住宅ローンの返済、食費、水光熱費、駐車場代・・・
そして、この4月から子どもたち2人の保育園代・・・
(「子育てしやすい社会に」というわりに保育園代で月10万円飛ぶのおかしくない?)
少し油断すると家計が赤字になるんじゃないかと、ふとした瞬間に焦ることが正直あります。

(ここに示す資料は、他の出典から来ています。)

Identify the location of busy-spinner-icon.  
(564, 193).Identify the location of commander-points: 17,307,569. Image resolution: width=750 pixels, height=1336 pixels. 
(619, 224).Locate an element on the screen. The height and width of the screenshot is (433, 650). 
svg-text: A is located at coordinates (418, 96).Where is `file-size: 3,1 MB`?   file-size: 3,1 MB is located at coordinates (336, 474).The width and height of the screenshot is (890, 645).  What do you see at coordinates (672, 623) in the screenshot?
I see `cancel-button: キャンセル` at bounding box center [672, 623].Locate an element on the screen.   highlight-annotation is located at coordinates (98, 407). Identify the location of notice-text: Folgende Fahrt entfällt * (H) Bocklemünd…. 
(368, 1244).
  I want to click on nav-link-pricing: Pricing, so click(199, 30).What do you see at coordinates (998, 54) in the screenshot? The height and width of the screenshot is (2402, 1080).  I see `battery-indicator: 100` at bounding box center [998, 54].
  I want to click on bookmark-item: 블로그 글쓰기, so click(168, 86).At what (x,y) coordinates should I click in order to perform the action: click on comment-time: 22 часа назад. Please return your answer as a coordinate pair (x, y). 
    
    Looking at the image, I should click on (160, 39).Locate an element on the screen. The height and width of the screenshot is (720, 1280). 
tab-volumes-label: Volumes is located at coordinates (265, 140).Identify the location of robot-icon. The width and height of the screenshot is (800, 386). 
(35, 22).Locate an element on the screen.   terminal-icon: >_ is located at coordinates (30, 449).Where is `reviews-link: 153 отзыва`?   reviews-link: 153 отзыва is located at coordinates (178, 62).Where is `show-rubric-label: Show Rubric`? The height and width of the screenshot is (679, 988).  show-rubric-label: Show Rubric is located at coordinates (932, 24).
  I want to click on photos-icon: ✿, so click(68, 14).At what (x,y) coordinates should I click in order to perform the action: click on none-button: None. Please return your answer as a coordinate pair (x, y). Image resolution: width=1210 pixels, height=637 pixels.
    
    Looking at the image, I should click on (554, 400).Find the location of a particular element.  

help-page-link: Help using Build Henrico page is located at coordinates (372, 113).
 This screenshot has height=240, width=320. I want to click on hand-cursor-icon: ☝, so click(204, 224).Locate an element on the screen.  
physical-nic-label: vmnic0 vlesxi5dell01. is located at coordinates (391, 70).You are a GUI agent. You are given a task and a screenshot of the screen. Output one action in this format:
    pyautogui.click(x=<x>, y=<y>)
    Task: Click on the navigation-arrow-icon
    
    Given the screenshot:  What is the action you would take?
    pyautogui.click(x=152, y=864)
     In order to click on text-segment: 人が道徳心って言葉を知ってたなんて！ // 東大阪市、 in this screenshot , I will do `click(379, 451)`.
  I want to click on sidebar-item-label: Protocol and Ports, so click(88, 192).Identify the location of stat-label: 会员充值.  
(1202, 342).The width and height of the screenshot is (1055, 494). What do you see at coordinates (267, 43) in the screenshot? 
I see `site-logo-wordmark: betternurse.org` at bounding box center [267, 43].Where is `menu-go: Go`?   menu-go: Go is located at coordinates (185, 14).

子どもたちがやりたいことを「お金がないから無理」という言葉で諦めさせたくない。
習い事でも、進学でも、挑戦したいと思ったときに背中を押せる親でいたい。
そのために、まだまだ資金が必要だと、ひとりの父親として痛感しています。
世の中を見渡すと、同じように苦しんでいるパパやママがたくさんいる。
物価は上がり、給料は上がらず、老後の不安は膨らむ一方。
SNSに流れてくる「うちも同じです」という言葉を見るたびに、
かつての僕と重なって、胸が痛くなります。
さらに腹が立つのは、ネット上に蔓延する粗悪な金融商品の多さです。
業界の内側を知っているからこそわかるのですが、
手数料を抜くだけの投資信託や、
素人をターゲットにした危険な案件が今も堂々と出回っている。
家族を守りたい一心でお金を預けた人が、
根こそぎ騙される現実に、本当に怒りを感じています。
だから、このブログを書いています。
1,000億円の資産を扱うプロとしての知識と、夜泣きの子どもを抱っこ紐で揺らしながら単語帳をめくった父親としての経験。
その両方を持つ人間が届けられる情報が、きっとある。
ほんのすこしでもどこかの家族の幸せに貢献できるかもしれない。
そう思って、睡眠時間を削りながらパソコンに向かっています。
証券口座の選び方でも、積立の始め方でも、何でもいい。
夜中にひとりで家計簿を睨みながらため息をつく日々を、一緒に終わりにしましょう。
正しい知識と行動さえあれば、お金に振り回されない生活は必ず作れます。
あなたの家族の未来を守るための一歩を、
このブログで後押しできたら、これ以上嬉しいことはありません。
※当サイトは特定の金融商品の勧誘を目的としたものではありません。実体験および公開情報をもとに、中立的な情報発信を行っています。